SET PROBLEM: According to the post on integrating asynchronous AWS services with Step Functions, which services does the generalized callback pattern use?

* Start SELECTION *

Post Syndicated from Philip Whiteside original https://aws.amazon.com/blogs/compute/handle-unpredictable-processing-times-with-operational-consistency-when-integrating-asynchronous-aws-services-with-an-aws-step-functions-state-machine/

Integrating asynchronous AWS services with an AWS Step Functions state machine, presents a challenge when building serverless applications on Amazon Web Services (AWS). Services such as Amazon Translate, Amazon Macie, and Amazon Bedrock Data Automation (BDA) excel at handling long-running operations that can take more than 10 minutes to complete because of their asynchronous nature. Asynchronous services return an immediate 200 OK response, indicating that the request has succeeded, upon job submission (see the API response syntax of StartTextTranslationJob in Amazon Translate, CreateClassificationJob in Macie, and InvokeDataAutomationAsync in BDA), rather than waiting for the actual task completion and results.

In this post, we explore using AWS Step Function state machine with asynchronous AWS services, look at some scenarios where the processing time can be unpredictable, explain when traditional solutions such as polling (periodically check) fall short, and demonstrate how to implement a generalized callback pattern to handle asynchronous operations into a more manageable synchronous flow. We cover the related architecture, technical implementation, and best practices, and we provide a real-world examples that uses the AWS Cloud Development Kit (AWS CDK). Services used in this generalized callback pattern include Amazon DynamoDB, Amazon EventBridge and AWS Step Functions.

* End SELECTION *
* Start DATASET EXCERPT *

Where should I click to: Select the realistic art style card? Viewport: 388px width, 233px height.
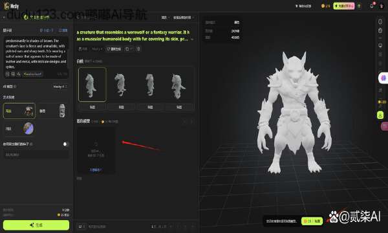[19, 111]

* End DATASET EXCERPT *

RESULT BELOW: Amazon DynamoDB, Amazon EventBridge and AWS Step Functions.